Je récupère pour la troisième fois le doudou de Sophia, tombé à ses pieds, et lui dépose sur les jambes.

— Arrête de le faire exprès ou je le balance par la fenêtre.

— Tu vas la faire pleurer, Tonton, dis pas ça.

Je soupire. Ok, j’adore ces gamines, mais si je n’ai pas d’enfants, ce n’est pas pour rien. Je sais que je me répète, mais les gosses c’est mignon chez les autres. Alors j’avoue que vivre H24 avec deux petites, surtout les filles de Julia, ça me fait flipper. Ajoutez à ça la pression de les garder en sécurité, et je sens que le blond de mes cheveux va virer au gris en quelques jours.

— Tu as raison, marmonné-je. Excuse-moi, Sophia, mais fais attention à ton doudou, d’accord ?

Je vois Florent se retenir de rire à travers le rétroviseur intérieur, et Ysée a les épaules qui tressautent en silence. Ok, faites les malins, tous les deux, je prendrai le tour de garde ce soir pour vous laisser gérer le bain et le coucher, vous ferez moins les fiers.

— Lila, soufflé-je en posant ma main sur son genou qui sautille en rythme sous le stress. Je te promets que ça va aller, calme-toi. Tu me fais confiance, non ?

— Je te fais confiance, mais là, on est quand même en train de fuir plutôt que de combattre, non ? Ce n’est pas ce qu’il y a de plus rassurant.

— Tu veux que ta sœur se batte, peut-être ? Vous êtes trop jeunes pour tout ça. Hé, ne m’interromps pas, la stoppé-je alors qu’elle ouvre la bouche. Tu sais bien que c’est vrai. Jamais tu n’aurais dû connaître la guerre, Lila, tu aurais dû grandir normalement. En te mettant ici, tes parents font ce qu’il faut. Et on ne fuit pas, on fait en sorte que tes parents soient suffisamment confiants pour pouvoir se battre pour vous et pour votre grand-mère.

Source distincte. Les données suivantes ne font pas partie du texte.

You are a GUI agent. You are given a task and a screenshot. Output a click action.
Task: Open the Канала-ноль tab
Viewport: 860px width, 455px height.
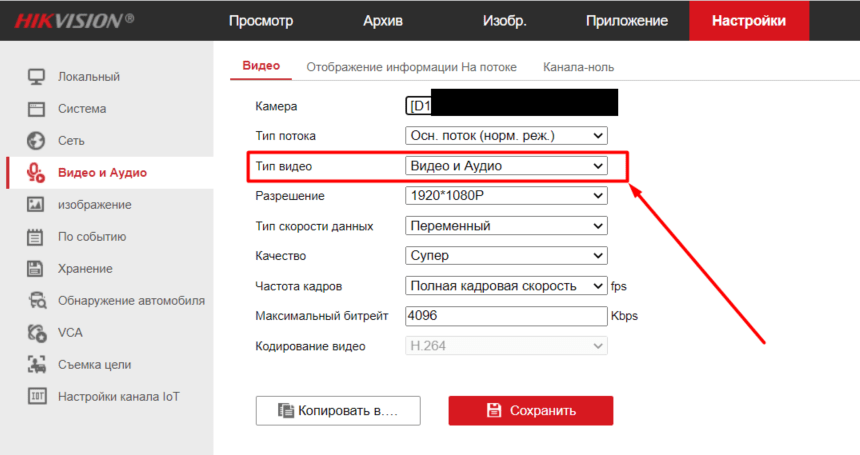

— Oui, car vous êtes un peu leur point faible, vous savez, les filles. Pour vous, ils feraient tout et n’importe quoi ! ajoute Ysée en jetant un œil derrière son épaule. Ce n’est pas fuir, c’est une mise à l’abri stratégique.

— Pour une fois, je suis d’accord avec elle, chuchoté-je à Lila en lui faisant un clin d’œil. Finalement, elle ne dit pas que des bêtises.

— Elle est Ministre, quand même, elle n’est pas bête !

— Il a dit que j’étais bête, le soldat qui ne réfléchit qu’avec son fusil ? lance-t-elle plus amusée qu’en colère.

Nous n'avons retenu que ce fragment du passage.